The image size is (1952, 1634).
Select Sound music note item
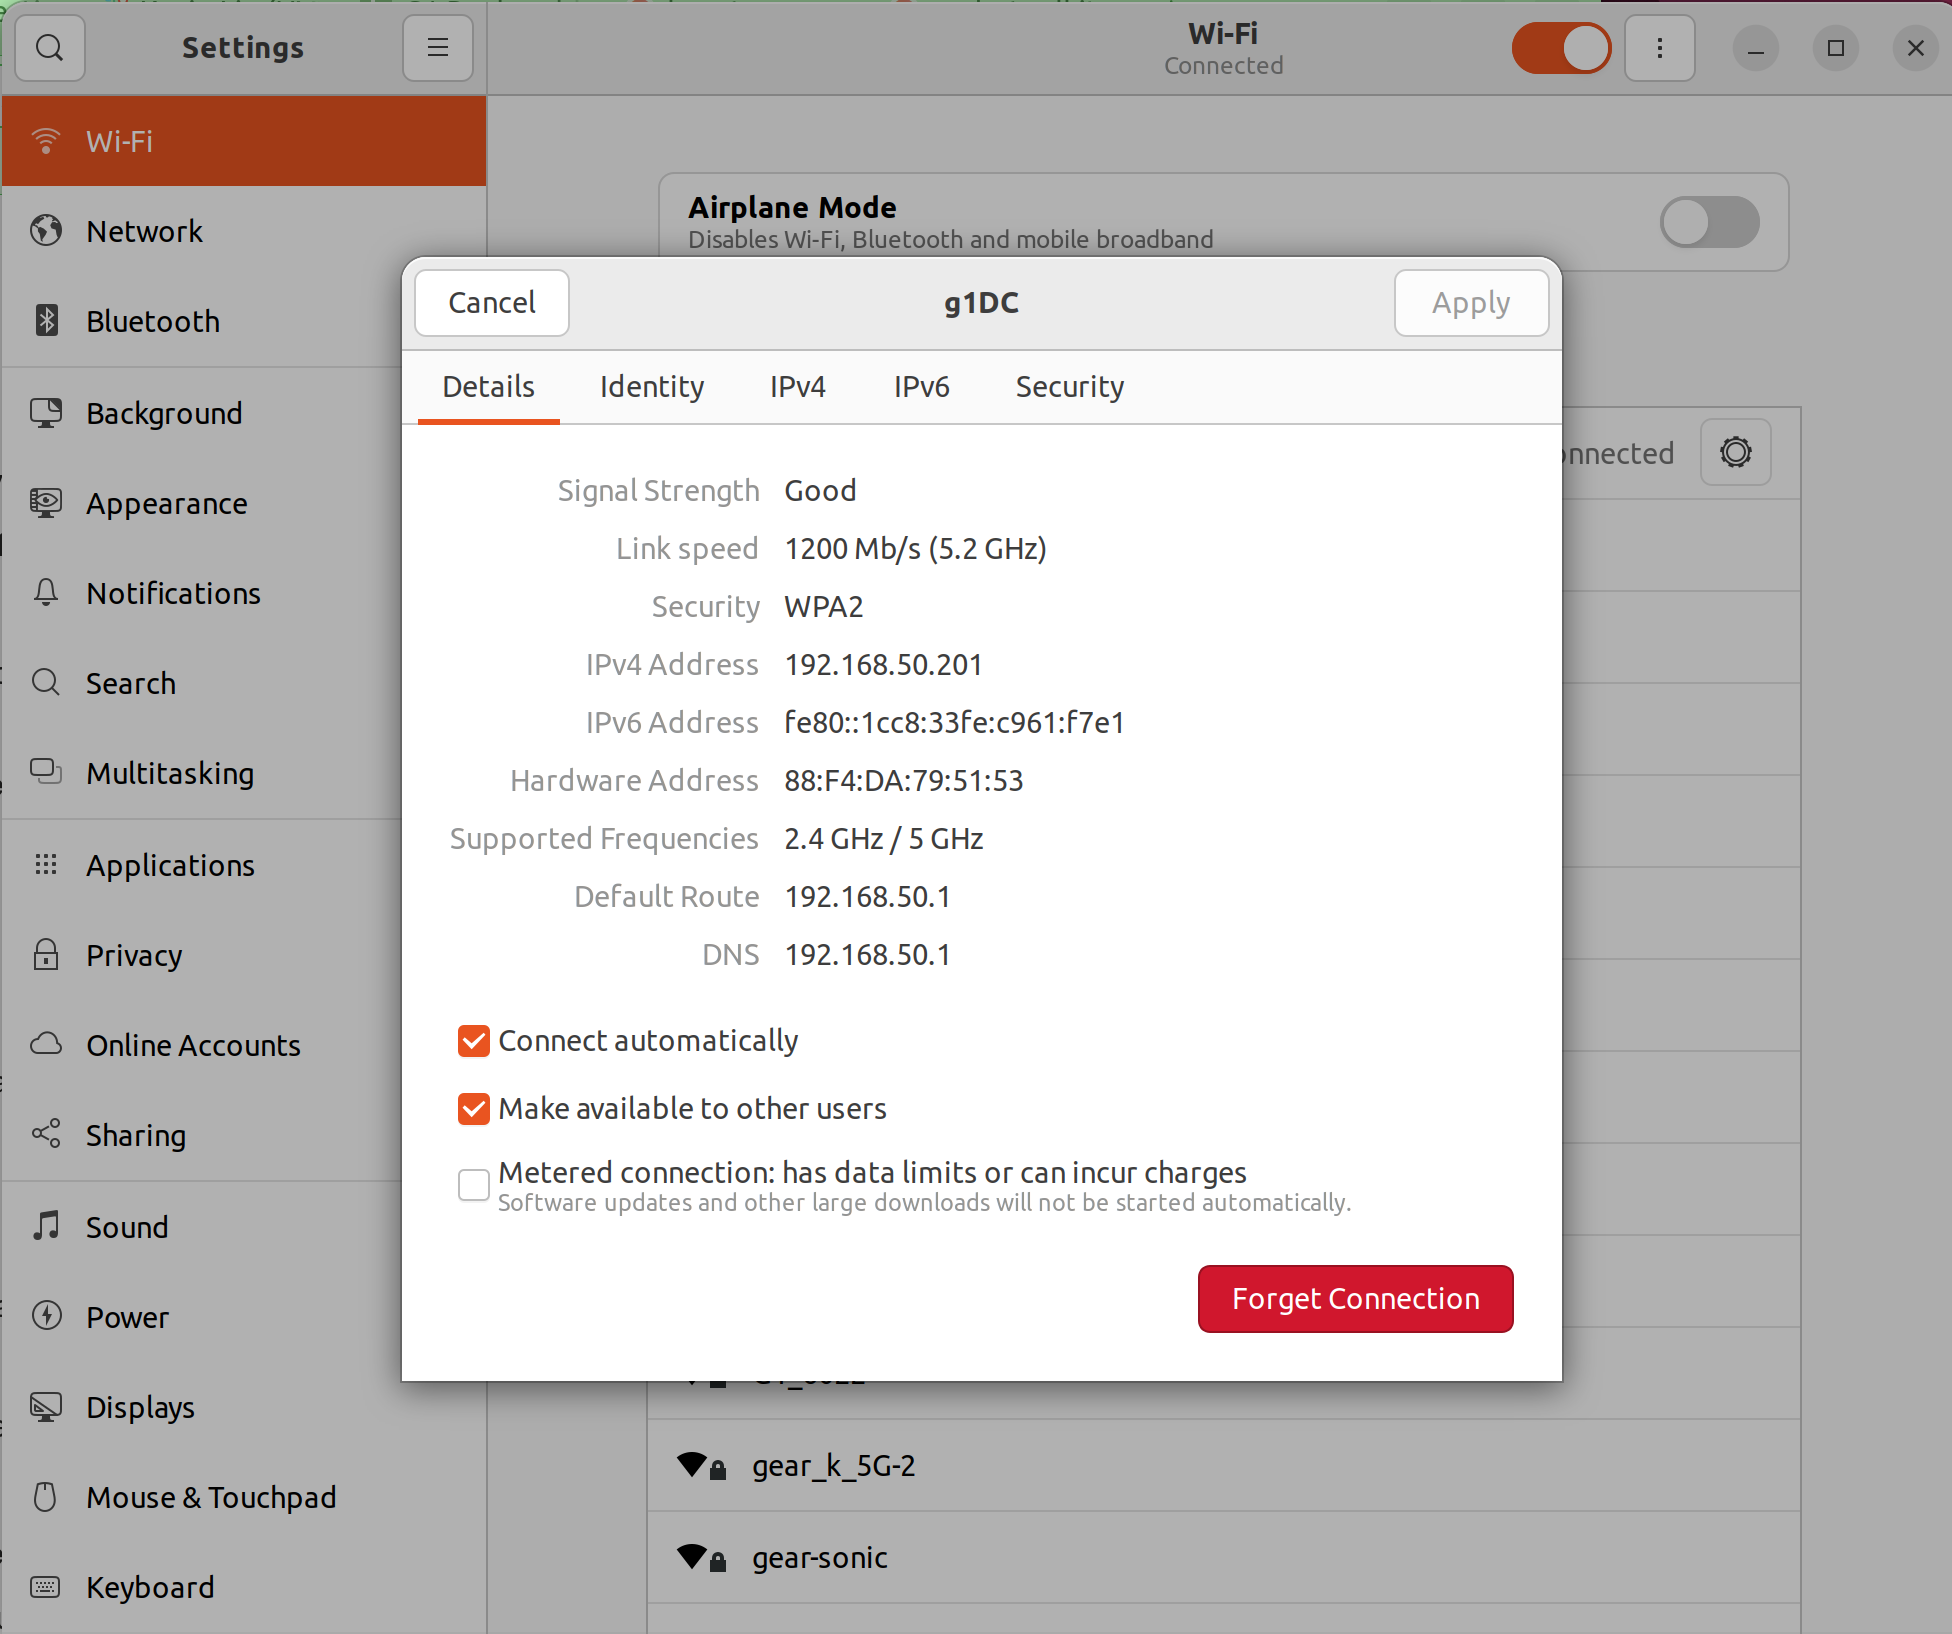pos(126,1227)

________________________________________

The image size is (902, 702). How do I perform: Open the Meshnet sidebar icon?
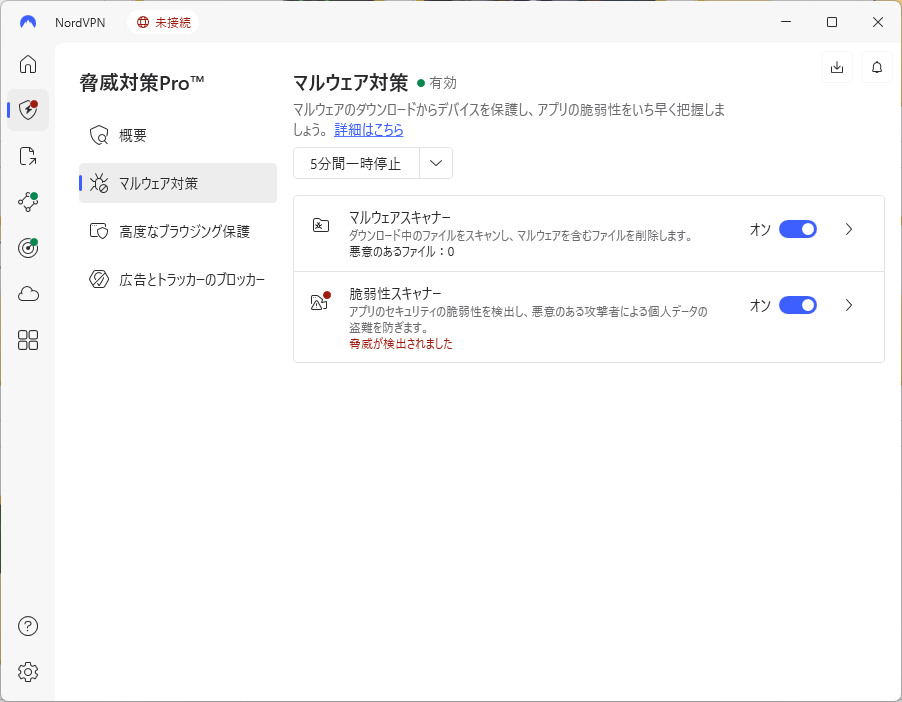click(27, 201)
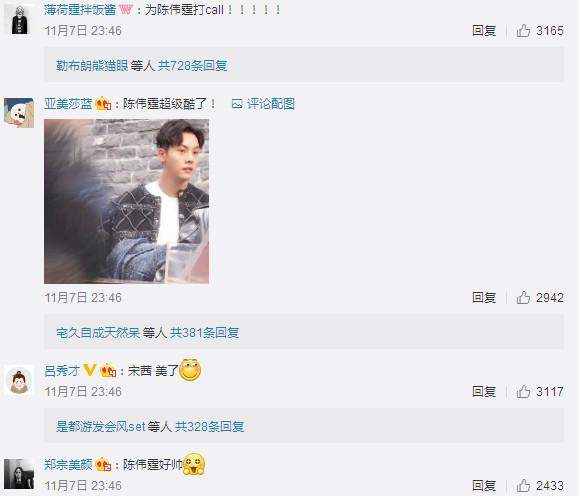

________________________________________

• PROBLEM:
Copy the lines from the one with "The image size is (902, 702)." to the one with "click(27, 201)", and leave the pictures out.

• FINAL RESULT:
The image size is (902, 702). How do I perform: Open the Meshnet sidebar icon?
click(27, 201)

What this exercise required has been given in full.